++++ Data section ++++
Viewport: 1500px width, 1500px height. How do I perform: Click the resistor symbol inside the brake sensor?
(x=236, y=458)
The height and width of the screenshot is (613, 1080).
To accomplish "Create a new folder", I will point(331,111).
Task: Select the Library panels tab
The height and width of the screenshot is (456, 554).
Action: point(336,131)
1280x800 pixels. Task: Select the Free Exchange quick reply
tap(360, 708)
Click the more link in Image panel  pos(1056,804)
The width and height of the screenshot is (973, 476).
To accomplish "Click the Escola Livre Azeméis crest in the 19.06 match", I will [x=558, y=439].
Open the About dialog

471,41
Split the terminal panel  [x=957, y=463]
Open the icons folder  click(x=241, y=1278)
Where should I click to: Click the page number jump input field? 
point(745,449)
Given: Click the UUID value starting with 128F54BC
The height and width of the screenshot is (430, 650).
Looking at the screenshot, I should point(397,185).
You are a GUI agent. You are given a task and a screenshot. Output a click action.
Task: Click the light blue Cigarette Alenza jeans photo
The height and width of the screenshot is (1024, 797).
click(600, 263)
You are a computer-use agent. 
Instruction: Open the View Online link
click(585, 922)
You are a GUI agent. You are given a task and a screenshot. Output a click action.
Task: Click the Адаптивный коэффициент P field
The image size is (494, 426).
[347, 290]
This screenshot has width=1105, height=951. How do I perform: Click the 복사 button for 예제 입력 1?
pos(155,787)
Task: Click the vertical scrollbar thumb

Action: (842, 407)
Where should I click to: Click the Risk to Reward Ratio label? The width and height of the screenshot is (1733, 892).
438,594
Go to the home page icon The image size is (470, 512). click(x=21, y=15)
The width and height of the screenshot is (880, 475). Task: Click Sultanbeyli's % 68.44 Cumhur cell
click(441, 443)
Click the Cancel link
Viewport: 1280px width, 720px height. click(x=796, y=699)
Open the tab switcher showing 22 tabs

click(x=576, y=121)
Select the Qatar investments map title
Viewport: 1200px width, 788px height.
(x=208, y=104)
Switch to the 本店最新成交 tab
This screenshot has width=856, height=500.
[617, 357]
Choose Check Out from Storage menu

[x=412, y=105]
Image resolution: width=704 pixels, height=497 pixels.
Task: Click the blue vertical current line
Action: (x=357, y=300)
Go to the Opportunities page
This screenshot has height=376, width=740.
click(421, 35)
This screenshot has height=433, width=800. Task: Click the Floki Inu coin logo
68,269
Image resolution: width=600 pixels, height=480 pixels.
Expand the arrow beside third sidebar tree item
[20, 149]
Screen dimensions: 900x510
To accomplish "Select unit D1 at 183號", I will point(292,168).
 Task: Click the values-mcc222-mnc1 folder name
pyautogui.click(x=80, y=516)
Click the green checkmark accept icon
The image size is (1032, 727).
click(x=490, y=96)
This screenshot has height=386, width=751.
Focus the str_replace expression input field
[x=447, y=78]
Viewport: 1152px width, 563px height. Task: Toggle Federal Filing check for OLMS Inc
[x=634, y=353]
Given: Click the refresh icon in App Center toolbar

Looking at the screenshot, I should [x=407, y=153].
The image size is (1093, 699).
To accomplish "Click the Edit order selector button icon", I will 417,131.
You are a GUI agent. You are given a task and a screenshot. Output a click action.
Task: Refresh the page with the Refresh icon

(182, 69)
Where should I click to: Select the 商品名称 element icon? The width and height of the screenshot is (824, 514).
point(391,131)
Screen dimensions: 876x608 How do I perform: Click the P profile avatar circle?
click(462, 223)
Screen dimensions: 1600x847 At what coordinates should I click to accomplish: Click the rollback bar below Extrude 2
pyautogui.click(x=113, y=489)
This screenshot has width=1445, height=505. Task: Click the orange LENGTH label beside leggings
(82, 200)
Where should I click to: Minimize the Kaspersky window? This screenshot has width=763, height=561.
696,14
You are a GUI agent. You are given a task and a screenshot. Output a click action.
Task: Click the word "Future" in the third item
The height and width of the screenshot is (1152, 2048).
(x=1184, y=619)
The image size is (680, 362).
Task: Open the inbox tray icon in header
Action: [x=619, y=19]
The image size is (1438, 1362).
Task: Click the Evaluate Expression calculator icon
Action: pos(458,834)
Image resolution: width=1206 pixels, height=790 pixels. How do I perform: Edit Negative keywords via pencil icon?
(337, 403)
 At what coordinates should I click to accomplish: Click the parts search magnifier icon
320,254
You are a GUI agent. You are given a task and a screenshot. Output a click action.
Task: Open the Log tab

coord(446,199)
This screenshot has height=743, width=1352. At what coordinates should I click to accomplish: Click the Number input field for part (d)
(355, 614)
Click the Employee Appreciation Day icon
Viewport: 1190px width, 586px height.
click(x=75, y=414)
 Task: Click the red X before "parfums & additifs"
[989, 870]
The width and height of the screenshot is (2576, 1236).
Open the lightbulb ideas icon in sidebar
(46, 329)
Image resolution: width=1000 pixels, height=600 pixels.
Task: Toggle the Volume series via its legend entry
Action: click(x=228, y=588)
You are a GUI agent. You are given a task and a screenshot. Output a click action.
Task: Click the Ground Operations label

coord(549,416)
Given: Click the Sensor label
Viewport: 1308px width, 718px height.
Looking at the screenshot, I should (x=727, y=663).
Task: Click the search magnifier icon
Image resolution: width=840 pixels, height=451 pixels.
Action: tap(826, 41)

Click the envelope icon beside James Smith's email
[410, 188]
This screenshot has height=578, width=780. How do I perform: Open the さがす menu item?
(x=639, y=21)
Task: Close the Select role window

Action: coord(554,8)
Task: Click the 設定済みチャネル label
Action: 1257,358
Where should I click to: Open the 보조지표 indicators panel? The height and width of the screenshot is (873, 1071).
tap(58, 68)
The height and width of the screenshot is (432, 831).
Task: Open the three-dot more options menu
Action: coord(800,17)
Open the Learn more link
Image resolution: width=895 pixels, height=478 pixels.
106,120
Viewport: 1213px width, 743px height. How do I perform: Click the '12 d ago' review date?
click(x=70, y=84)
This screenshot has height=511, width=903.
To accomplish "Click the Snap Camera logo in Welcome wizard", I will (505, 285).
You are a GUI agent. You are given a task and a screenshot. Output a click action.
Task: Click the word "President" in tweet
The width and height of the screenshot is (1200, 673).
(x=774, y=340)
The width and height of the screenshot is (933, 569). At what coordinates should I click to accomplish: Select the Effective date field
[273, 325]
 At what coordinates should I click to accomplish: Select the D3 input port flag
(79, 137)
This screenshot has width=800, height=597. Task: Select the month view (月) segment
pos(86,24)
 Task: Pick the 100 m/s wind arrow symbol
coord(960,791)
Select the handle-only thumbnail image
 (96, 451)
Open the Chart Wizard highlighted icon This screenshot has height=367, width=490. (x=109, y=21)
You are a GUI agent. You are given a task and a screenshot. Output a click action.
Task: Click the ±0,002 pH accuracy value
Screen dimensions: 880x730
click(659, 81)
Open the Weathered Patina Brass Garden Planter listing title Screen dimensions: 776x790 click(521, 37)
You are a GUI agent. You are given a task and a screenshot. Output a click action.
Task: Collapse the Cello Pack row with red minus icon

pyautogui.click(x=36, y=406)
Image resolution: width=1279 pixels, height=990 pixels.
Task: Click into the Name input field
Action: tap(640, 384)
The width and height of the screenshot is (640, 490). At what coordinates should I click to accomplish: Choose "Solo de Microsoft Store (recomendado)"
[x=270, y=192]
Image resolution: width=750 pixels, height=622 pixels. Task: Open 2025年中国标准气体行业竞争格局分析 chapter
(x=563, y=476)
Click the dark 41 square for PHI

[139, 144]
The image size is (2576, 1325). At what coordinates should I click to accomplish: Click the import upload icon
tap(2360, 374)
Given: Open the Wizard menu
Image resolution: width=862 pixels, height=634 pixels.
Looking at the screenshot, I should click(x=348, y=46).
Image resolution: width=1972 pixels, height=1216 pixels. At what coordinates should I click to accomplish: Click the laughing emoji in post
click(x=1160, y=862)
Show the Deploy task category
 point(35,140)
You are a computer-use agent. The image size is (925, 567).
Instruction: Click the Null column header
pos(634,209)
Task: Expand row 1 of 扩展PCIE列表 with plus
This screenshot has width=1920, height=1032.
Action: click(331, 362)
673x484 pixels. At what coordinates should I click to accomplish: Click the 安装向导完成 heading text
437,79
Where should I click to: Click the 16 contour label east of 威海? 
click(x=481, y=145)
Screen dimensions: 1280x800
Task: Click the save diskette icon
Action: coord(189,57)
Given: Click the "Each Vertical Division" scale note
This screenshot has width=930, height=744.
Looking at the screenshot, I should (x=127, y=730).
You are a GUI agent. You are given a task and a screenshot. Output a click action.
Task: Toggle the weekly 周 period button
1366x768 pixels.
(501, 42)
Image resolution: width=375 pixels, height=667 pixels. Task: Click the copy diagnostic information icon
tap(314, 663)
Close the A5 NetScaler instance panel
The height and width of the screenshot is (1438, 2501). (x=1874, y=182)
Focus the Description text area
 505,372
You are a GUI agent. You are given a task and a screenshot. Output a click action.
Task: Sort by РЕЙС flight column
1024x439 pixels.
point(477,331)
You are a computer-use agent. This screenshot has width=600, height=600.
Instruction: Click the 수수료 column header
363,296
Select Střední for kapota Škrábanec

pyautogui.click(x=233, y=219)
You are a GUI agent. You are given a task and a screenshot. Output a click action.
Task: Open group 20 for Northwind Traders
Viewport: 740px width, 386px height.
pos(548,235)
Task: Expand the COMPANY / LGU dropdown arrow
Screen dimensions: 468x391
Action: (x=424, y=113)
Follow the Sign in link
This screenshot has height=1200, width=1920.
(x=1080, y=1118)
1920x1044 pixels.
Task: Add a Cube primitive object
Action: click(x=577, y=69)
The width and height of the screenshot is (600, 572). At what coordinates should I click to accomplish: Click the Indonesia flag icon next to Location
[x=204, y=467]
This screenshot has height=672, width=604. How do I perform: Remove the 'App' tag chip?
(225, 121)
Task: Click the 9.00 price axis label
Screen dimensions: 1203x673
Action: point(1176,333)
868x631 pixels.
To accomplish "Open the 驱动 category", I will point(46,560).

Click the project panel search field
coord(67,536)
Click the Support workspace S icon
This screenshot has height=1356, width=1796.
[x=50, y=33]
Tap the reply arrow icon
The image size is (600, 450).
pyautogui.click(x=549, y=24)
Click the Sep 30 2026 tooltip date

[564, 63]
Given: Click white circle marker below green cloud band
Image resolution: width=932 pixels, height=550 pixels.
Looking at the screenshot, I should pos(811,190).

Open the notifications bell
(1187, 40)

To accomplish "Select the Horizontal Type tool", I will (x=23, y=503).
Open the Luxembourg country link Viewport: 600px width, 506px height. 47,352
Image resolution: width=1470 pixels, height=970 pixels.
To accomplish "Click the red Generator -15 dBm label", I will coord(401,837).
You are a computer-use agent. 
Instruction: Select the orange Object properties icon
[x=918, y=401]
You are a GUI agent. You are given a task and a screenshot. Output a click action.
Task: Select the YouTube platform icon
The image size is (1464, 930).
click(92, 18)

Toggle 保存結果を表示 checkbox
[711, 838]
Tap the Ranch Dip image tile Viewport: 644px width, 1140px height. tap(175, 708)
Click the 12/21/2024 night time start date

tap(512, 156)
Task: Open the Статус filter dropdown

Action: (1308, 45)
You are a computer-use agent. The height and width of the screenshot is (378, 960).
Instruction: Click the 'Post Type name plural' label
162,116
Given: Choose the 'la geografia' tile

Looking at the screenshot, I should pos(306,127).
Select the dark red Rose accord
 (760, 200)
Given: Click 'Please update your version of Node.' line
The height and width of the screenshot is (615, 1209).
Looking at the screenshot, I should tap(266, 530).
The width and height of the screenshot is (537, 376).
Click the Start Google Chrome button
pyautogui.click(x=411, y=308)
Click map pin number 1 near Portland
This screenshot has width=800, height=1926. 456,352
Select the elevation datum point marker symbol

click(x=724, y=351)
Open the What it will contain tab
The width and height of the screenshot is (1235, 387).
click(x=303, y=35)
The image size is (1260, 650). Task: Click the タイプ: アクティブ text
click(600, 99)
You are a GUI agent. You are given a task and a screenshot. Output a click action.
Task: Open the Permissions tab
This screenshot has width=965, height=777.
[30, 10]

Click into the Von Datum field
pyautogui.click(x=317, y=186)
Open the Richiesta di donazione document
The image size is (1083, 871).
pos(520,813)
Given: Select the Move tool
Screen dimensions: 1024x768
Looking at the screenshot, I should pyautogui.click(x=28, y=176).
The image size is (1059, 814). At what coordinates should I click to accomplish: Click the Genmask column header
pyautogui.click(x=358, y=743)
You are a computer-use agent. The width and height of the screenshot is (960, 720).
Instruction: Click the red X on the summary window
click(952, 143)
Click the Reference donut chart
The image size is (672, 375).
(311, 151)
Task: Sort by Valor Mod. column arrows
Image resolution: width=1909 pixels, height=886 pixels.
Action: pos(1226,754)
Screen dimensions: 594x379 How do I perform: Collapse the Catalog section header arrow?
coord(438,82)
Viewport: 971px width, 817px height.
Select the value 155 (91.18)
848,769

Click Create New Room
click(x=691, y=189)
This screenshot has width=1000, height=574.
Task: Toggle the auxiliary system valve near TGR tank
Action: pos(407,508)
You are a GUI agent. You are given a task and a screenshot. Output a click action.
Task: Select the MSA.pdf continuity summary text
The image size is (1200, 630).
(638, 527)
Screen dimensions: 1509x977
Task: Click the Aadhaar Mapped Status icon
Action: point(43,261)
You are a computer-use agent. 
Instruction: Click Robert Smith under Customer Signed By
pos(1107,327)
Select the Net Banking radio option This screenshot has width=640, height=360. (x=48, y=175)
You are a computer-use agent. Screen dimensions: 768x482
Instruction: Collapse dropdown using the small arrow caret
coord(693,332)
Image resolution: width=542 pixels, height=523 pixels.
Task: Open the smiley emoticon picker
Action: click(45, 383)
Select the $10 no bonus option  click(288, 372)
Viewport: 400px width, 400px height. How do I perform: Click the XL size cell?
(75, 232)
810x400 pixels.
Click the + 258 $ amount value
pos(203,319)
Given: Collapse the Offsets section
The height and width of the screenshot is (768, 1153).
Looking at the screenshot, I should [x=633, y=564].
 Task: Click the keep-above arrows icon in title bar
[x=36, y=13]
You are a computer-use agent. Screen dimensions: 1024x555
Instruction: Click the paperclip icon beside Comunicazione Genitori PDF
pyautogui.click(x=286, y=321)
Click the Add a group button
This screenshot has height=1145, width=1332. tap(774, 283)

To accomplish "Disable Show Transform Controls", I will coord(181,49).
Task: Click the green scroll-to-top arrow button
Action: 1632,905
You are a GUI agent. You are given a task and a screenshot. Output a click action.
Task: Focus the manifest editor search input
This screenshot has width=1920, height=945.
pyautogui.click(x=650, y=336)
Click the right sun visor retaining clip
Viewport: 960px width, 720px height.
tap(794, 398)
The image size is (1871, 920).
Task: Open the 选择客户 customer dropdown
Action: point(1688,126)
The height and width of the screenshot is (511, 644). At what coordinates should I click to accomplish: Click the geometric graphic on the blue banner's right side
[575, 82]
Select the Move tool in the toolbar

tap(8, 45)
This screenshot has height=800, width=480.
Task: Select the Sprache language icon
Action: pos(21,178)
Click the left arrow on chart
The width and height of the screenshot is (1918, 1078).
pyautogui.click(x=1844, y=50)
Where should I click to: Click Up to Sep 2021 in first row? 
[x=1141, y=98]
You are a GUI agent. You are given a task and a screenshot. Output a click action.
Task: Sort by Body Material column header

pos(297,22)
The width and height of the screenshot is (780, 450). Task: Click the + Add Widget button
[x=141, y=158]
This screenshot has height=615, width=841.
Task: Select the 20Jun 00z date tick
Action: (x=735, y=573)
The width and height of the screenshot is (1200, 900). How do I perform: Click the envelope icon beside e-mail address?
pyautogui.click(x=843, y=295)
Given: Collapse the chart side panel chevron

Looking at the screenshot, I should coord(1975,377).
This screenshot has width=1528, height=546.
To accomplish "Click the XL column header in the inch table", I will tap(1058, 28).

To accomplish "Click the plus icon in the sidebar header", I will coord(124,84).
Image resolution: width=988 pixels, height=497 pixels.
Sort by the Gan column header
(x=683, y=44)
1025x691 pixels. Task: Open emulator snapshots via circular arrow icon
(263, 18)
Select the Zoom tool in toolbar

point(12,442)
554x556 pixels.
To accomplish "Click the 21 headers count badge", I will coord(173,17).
++++
--- What is required ---
Would you copy, unchanged, the stretch of the records above that begins at the line containing "Task: Open the Permissions tab" and ends at the line containing "Given: Select the Move tool", and only that?

--- Reply to the task ---
Task: Open the Permissions tab
This screenshot has width=965, height=777.
[30, 10]

Click into the Von Datum field
pyautogui.click(x=317, y=186)
Open the Richiesta di donazione document
The image size is (1083, 871).
pos(520,813)
Given: Select the Move tool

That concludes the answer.